### Written request:
Format the rows below as a numbered list, leaving out any blank lines.

### Input for this task:
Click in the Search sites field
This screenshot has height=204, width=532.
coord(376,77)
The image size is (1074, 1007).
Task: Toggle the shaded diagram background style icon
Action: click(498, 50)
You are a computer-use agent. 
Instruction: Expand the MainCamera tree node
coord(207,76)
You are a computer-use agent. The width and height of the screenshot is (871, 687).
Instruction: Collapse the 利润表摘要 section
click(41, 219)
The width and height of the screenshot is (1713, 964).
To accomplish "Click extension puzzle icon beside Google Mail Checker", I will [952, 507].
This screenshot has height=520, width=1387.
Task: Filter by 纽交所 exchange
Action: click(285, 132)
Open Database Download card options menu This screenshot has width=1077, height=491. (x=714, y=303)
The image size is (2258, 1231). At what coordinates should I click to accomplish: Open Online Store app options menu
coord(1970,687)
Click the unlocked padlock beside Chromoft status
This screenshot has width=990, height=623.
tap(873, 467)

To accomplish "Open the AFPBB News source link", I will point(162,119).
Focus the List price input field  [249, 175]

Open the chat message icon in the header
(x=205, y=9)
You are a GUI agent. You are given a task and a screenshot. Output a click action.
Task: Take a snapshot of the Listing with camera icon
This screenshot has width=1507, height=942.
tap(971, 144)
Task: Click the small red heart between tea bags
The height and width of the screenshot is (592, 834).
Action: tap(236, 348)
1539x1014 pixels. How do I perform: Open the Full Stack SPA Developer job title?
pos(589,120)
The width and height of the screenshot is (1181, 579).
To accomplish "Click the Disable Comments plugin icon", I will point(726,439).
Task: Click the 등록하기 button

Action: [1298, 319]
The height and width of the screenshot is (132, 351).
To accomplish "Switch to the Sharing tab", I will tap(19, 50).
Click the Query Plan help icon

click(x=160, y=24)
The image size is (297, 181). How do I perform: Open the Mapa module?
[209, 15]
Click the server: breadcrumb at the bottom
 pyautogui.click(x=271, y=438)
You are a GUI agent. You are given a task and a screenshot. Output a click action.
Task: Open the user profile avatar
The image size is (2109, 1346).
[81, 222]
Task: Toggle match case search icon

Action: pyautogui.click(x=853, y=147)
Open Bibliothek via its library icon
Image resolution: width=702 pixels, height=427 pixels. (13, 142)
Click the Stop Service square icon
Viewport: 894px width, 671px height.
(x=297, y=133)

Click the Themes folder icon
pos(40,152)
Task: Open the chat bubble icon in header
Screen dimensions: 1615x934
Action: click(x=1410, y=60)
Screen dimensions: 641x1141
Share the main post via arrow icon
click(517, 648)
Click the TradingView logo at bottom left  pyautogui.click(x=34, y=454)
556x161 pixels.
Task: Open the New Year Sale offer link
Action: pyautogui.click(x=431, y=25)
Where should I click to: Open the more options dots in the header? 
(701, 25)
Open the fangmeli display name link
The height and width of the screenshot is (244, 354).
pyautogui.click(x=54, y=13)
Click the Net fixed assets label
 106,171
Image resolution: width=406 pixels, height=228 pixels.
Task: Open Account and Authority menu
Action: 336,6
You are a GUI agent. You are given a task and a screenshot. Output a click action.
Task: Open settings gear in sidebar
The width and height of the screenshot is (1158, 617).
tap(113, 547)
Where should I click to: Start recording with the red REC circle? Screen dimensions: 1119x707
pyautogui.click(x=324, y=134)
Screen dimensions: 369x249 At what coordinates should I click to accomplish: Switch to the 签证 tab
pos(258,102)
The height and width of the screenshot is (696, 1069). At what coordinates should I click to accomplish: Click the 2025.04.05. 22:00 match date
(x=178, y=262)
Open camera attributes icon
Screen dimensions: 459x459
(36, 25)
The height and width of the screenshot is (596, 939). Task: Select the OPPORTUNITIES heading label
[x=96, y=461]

### Full answer:
1. Click in the Search sites field
2. This screenshot has height=204, width=532.
3. coord(376,77)
4. The image size is (1074, 1007).
5. Task: Toggle the shaded diagram background style icon
6. Action: click(498, 50)
7. You are a computer-use agent. 
8. Instruction: Expand the MainCamera tree node
9. coord(207,76)
10. You are a computer-use agent. The width and height of the screenshot is (871, 687).
11. Instruction: Collapse the 利润表摘要 section
12. click(41, 219)
13. The width and height of the screenshot is (1713, 964).
14. To accomplish "Click extension puzzle icon beside Google Mail Checker", I will [952, 507].
15. This screenshot has height=520, width=1387.
16. Task: Filter by 纽交所 exchange
17. Action: click(285, 132)
18. Open Database Download card options menu This screenshot has width=1077, height=491. (x=714, y=303)
19. The image size is (2258, 1231). At what coordinates should I click to accomplish: Open Online Store app options menu
20. coord(1970,687)
21. Click the unlocked padlock beside Chromoft status
22. This screenshot has width=990, height=623.
23. tap(873, 467)
24. To accomplish "Open the AFPBB News source link", I will point(162,119).
25. Focus the List price input field  [249, 175]
26. Open the chat message icon in the header
27. (x=205, y=9)
28. You are a GUI agent. You are given a task and a screenshot. Output a click action.
29. Task: Take a snapshot of the Listing with camera icon
30. This screenshot has width=1507, height=942.
31. tap(971, 144)
32. Task: Click the small red heart between tea bags
33. The height and width of the screenshot is (592, 834).
34. Action: tap(236, 348)
35. 1539x1014 pixels. How do I perform: Open the Full Stack SPA Developer job title?
36. pos(589,120)
37. The width and height of the screenshot is (1181, 579).
38. To accomplish "Click the Disable Comments plugin icon", I will point(726,439).
39. Task: Click the 등록하기 button
40. Action: [1298, 319]
41. The height and width of the screenshot is (132, 351).
42. To accomplish "Switch to the Sharing tab", I will tap(19, 50).
43. Click the Query Plan help icon
44. click(x=160, y=24)
45. The image size is (297, 181). How do I perform: Open the Mapa module?
46. [209, 15]
47. Click the server: breadcrumb at the bottom
48.  pyautogui.click(x=271, y=438)
49. You are a GUI agent. You are given a task and a screenshot. Output a click action.
50. Task: Open the user profile avatar
51. The image size is (2109, 1346).
52. [81, 222]
53. Task: Toggle match case search icon
54. Action: pyautogui.click(x=853, y=147)
55. Open Bibliothek via its library icon
56. Image resolution: width=702 pixels, height=427 pixels. (13, 142)
57. Click the Stop Service square icon
58. Viewport: 894px width, 671px height.
59. (x=297, y=133)
60. Click the Themes folder icon
61. pos(40,152)
62. Task: Open the chat bubble icon in header
63. Screen dimensions: 1615x934
64. Action: click(x=1410, y=60)
65. Screen dimensions: 641x1141
66. Share the main post via arrow icon
67. click(517, 648)
68. Click the TradingView logo at bottom left  pyautogui.click(x=34, y=454)
69. 556x161 pixels.
70. Task: Open the New Year Sale offer link
71. Action: pyautogui.click(x=431, y=25)
72. Where should I click to: Open the more options dots in the header? 
73. (701, 25)
74. Open the fangmeli display name link
75. The height and width of the screenshot is (244, 354).
76. pyautogui.click(x=54, y=13)
77. Click the Net fixed assets label
78.  106,171
79. Image resolution: width=406 pixels, height=228 pixels.
80. Task: Open Account and Authority menu
81. Action: 336,6
82. You are a GUI agent. You are given a task and a screenshot. Output a click action.
83. Task: Open settings gear in sidebar
84. The width and height of the screenshot is (1158, 617).
85. tap(113, 547)
86. Where should I click to: Start recording with the red REC circle? Screen dimensions: 1119x707
87. pyautogui.click(x=324, y=134)
88. Screen dimensions: 369x249 At what coordinates should I click to accomplish: Switch to the 签证 tab
89. pos(258,102)
90. The height and width of the screenshot is (696, 1069). At what coordinates should I click to accomplish: Click the 2025.04.05. 22:00 match date
91. (x=178, y=262)
92. Open camera attributes icon
93. Screen dimensions: 459x459
94. (36, 25)
95. The height and width of the screenshot is (596, 939). Task: Select the OPPORTUNITIES heading label
96. [x=96, y=461]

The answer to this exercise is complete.